Since 2014 he has teamed up with the novelist Deniz Utlu to organize the literature series "Gegenwartsbewältigung" (Note: a wordplay with Vergangenheitsbewältigung, loosely "struggle to overcome the [negatives of the] present" (instead of past)) at the Maxim Gorki Theater (Studio Я). Together with Sasha Marianna Salzmann he was co-instigator of the "Disintegration Congress" (2016) on contemporary Jewish thinking and of the "Radical Jewish Arts Days" ("Radikale Jüdische Kulturtage" 2017). During 2016/2017 he was co-leader with Esra Küçük of the Maxim Gorki Theater's "Young Berlin Council" project.
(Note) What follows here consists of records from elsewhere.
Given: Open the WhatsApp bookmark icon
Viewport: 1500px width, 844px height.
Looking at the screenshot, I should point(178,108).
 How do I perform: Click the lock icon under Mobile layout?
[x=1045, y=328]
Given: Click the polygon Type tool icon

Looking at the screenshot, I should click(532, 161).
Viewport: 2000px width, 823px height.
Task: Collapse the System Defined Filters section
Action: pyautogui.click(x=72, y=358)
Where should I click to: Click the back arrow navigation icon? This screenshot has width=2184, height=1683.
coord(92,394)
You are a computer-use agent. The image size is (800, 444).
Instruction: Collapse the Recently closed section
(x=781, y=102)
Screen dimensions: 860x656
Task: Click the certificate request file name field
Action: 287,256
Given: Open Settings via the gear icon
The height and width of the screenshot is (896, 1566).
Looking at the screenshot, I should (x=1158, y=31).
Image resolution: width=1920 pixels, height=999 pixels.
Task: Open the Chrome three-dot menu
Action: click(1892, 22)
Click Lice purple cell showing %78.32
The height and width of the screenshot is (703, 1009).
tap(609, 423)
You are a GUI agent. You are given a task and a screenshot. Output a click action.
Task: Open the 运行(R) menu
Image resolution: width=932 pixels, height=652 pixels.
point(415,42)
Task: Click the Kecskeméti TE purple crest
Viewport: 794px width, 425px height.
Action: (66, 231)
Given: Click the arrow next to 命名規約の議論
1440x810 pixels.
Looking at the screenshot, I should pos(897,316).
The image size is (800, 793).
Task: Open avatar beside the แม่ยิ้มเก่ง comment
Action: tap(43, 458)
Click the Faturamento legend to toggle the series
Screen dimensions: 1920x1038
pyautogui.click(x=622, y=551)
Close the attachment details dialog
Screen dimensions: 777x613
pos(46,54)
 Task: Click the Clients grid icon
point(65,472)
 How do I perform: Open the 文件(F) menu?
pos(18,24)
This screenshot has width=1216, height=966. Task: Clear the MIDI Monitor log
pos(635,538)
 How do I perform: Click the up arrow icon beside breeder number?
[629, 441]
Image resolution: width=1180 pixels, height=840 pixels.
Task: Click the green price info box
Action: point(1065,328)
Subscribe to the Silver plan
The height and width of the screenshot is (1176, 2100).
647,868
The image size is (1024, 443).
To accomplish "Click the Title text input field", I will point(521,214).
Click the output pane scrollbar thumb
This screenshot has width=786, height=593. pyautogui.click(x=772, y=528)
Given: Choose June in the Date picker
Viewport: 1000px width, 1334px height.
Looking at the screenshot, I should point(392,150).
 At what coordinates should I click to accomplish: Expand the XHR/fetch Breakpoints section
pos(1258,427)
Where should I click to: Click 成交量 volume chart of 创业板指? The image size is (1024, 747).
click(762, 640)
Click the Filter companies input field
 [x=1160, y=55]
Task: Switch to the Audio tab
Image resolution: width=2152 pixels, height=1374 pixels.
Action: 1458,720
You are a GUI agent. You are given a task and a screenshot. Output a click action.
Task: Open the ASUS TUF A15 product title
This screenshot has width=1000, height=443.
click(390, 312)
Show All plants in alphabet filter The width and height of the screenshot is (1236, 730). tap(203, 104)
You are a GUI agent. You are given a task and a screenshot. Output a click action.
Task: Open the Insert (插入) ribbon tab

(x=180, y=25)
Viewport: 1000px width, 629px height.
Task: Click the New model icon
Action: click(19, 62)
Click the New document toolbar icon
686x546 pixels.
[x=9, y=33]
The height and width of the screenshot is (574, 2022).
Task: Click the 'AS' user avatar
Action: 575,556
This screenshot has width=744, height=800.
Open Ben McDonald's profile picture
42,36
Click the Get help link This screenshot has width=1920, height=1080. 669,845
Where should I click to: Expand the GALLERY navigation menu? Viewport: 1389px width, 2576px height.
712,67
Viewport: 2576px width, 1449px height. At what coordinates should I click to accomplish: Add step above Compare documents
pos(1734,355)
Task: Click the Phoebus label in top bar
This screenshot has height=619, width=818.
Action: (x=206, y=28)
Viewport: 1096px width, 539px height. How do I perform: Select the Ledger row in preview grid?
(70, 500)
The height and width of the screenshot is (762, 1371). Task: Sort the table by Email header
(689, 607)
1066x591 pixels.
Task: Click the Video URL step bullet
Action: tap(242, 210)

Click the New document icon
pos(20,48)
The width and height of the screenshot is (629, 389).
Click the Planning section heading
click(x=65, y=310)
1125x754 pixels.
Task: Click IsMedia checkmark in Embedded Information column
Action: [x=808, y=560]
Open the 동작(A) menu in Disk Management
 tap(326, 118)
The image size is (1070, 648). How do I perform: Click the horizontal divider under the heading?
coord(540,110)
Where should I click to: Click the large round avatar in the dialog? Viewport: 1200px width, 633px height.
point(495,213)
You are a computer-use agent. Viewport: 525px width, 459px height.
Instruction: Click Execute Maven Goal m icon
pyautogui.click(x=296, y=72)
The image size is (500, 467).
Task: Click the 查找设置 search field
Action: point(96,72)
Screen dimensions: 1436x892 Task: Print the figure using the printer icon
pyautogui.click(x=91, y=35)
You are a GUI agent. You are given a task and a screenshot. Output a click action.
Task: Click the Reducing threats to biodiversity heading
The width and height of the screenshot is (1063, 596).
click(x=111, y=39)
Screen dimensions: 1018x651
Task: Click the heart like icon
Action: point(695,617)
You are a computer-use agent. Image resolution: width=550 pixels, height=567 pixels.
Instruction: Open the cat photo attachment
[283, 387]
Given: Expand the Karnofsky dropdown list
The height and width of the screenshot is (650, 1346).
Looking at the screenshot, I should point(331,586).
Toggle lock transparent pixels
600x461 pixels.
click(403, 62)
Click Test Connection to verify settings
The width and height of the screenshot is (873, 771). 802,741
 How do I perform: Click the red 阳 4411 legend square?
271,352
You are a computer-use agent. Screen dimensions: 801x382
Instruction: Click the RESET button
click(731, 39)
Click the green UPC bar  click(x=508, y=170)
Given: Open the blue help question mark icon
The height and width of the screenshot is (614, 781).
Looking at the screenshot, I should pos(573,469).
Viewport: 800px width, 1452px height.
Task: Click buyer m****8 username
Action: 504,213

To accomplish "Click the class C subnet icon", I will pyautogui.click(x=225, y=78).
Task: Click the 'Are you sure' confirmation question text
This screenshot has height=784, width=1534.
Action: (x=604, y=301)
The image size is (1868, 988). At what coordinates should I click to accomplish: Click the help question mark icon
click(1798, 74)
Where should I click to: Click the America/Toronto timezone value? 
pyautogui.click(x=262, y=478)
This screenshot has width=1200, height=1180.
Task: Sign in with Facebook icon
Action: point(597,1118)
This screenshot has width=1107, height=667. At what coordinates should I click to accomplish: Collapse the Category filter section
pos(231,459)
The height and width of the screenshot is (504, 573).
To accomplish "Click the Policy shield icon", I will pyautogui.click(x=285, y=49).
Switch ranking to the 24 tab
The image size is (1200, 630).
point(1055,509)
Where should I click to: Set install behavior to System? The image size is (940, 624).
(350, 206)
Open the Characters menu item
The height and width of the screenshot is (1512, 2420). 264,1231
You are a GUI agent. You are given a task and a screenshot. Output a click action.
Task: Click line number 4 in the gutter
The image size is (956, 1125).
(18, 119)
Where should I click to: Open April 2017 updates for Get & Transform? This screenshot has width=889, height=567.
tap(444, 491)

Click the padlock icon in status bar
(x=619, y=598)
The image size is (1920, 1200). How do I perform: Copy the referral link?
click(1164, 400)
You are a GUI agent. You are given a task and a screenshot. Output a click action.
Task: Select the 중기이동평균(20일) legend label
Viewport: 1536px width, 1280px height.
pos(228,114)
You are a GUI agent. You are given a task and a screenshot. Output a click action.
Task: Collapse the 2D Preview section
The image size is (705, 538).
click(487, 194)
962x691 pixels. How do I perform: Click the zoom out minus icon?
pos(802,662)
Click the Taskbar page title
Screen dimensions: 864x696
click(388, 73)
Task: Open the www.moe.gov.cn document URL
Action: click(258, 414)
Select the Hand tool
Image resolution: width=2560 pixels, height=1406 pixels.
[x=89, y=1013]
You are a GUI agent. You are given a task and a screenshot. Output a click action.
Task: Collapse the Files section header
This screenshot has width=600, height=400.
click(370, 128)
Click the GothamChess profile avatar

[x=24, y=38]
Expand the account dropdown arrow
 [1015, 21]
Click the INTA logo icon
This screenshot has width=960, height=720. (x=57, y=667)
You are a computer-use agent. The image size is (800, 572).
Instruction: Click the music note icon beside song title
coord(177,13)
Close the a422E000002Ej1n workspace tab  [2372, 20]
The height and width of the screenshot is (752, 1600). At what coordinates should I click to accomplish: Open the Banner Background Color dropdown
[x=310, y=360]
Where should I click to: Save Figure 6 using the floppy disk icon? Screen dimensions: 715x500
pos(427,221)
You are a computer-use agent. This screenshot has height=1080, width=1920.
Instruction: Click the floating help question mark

== Controversy about Jewish identity ==
Czollek self-identifies as Jewish. In 2021, Jewish writer Maxim Biller accused Czollek of appropriating a Jewish identity, as, according to traditional halakha, Czollek is not a Jew, having only one Jewish grandfather. In his column in the newspaper Die Zeit, Biller compared Czollek to Benjamin Wilkomirski, a Swiss writer who had confabulated his alleged Jewish origins. In reaction, the author Sasha Marianna Salzmann defended Czollek in the FAZ highlighting that questions of patrilinearity have long been a part of an inner-jewish plurality. Likewise, the journalist Ofer Waldman defended Czollek in Deutschlandfunk Kultur and called the attacks a religiously veiled political confrontation. In an open letter of support 278 Jewish and non-Jewish writers and other individuals mostly from the cultural sector supported Czollek and dismissed the attacks as politically motivated aiming to delegitimize Czolleks political work.

==Works==

=== Poetry ===
- Druckkammern. Gedichte. Verlagshaus Berlin, Berlin 2012, ISBN 978-3-940249-52-4.
- Jubeljahre. Gedichte. Verlagshaus Berlin, Berlin 2015, ISBN 978-3-945832-00-4.
- A.H.A.S.V.E.R. Verlagshaus Berlin, Berlin 2016, ISBN 978-3-945832-16-5.
- Grenzwerte. Gedichte. Verlagshaus Berlin, Berlin 2019, ISBN 978-3-945832-34-9.
- Gute Enden. Gedichte. Verlagshaus Berlin, Berlin 2024, ISBN 978-3-910320-24-6.
- With the Poetry Collective G13
- 40% Paradies. Gedichte des Lyrikkollektivs G13. Luxbooks, Wiesbaden 2013, ISBN 978-3-939557-70-8.
- Das war Absicht. SuKuLTuR, Berlin 2013, ISBN 978-3-95566-018-5.

=== Essays ===
- Desintegriert Euch! Carl Hanser Verlag, München 2018, ISBN 978-3-446-26027-6.
  - De-Integrate! A Jewish Survival Guide for the 21st Century. Restless Books, Brooklyn 2023, ISBN 978-1-63206-318-2.
- Gegenwartsbewältigung. Carl Hanser Verlag, München 2020, ISBN 978-3-446-26772-5.
- »Sog nit kejn mol, as du gejsst dem leztn weg.«: Zu einem Archiv wehrhafter Poesie bei Hirsch Glik. Series Zwiesprachen of the Stiftung Lyrik Kabinett. Das Wunderhorn, Heidelberg 2020, ISBN 978-3-88423-634-5.
- Empires Of Memory. Berliner Korrespondenzen (Deutsch-Englisch). Nicolai Verlag, 2020, ISBN 978-3-96476-309-9.
- Versöhnungstheater. Carl Hanser Verlag, München 2023, ISBN 978-3-446-27609-3.

=== Edited volumes ===
- with Michael Fehr, Robert Prosser (editor): Lyrik von Jetzt 3 / Babelsprech. Wallstein Verlag, Göttingen 2015, ISBN 978-3-8353-1739-0.
- with Sasha Marianna Salzmann (editor): Desintegration. Ein Kongress zeitgenössischer jüdischer Positionen. Kerber Verlag, Berlin 2017, ISBN 978-3-7356-0340-1
- with Micha Brumlik, Marina Chernivsky, Hannah Peaceman, Anna Schapiro, Lea Wohl von Haselberg: Jalta. Positionen zur jüdischen Gegenwart. Half-yearly publication, since 2017
- Leah Carola Czollek, Gudrun Perko, Corinne Kaszner, Max Czollek: Praxishandbuch Social Justice und Diversity: Theorien, Training, Methoden, Übungen. Completely revised and expanded 2nd edition. Beltz Juventa, 2019, ISBN 978-3-7799-3845-3.
- with Erik Riedel, Mirjam Wenzel (editor): Rache. Geschichte und Fantasie. (German edition): Accompanying volume to the exhibition at the Jüdisches Museum Frankfurt. Carl Hanser Verlag, München 2022, ISBN 978-3-446-27245-3.
  - Revenge. History and Fantasie. (English edition): Accompanying volume to the exhibition at the Jüdisches Museum Frankfurt. Carl Hanser Verlag, München 2022, ISBN 978-3-446-27245-3.
- Co-editor: Nachhalle. (= Jalta. Positionen zur jüdischen Gegenwart. Vol. 8). Neofelis Verlag, Berlin 2023, ISBN 978-3-95808-354-7.

=== Podcast ===
- with Hadija Haruna-Oelker: Trauer und Turnschuh (since 2023).